To the best of my knowledge, you can only achieve this by running an automation that executes a script (requires some javascript knowledge). If you'd like assistance with this feel free to PM me.
If anyone can provide an alternate method I'd love to hear it as that would simply a few functions in some of my bases. 😂
you could probably do this either through an automation, formula, or using linked records depending on your setup. can you explain the base a bit more and end goal? could a given account name have multiple records on a given day? do you need to account for different time zones? depending on the need you may just be able to use recordIDs
There is an 'autonumber' field in airtable as well, but just be cautious that if you delete a record it's static so it won't update (e.g. if you have 1, 2, 3, and then delete row with 2, then you'll have 1, 3 left)
you could probably do this either through an automation, formula, or using linked records depending on your setup. can you explain the base a bit more and end goal? could a given account name have multiple records on a given day? do you need to account for different time zones? depending on the need you may just be able to use recordIDs
There is an 'autonumber' field in airtable as well, but just be cautious that if you delete a record it's static so it won't update (e.g. if you have 1, 2, 3, and then delete row with 2, then you'll have 1, 3 left)
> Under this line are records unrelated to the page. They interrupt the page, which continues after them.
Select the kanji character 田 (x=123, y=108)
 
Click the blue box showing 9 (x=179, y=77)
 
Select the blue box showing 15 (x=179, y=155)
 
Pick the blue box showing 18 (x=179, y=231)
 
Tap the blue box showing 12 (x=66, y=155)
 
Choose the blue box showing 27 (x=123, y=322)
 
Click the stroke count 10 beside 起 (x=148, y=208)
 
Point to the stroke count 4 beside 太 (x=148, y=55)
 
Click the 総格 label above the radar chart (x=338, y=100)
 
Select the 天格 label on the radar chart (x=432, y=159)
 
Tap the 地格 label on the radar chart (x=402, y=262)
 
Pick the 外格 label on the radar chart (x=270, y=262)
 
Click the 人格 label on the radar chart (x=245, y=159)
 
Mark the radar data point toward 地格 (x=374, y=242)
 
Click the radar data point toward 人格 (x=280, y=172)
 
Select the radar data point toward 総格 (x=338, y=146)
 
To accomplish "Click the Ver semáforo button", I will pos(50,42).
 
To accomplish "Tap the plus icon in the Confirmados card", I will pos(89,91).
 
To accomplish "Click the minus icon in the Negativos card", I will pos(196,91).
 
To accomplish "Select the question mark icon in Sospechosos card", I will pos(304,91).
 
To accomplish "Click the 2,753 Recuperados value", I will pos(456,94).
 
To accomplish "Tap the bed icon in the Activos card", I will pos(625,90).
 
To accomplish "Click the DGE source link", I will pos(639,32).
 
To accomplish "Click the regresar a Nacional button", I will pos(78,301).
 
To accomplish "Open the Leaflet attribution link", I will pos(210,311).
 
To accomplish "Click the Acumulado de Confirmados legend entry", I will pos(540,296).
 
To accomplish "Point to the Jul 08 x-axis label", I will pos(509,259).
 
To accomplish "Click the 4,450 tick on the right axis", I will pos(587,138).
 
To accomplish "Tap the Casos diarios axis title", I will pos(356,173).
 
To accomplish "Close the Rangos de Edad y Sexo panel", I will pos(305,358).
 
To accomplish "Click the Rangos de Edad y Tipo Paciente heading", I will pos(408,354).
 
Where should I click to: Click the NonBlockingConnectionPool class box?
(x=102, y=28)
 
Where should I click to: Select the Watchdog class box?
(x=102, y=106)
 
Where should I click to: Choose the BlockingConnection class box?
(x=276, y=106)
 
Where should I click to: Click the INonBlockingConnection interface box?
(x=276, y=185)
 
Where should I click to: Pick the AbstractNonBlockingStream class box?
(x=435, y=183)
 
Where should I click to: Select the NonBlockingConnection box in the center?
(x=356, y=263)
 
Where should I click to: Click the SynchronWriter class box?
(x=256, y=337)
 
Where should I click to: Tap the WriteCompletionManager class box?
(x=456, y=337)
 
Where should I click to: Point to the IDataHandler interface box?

Thank you for your quick response.
Yes, this table expands on a different table's work orders. So this table is essentially the other table's work order's line items. So yes, a given account name would have multiple records on a given day. I would like to have the records numbered 1,2,3,4... when the account name and created date are the same. Everything is in the same time zone. The time does not need to match, just the date. I was then planning to incorporate the 1,2,3,4... into the primary field's name through a formula.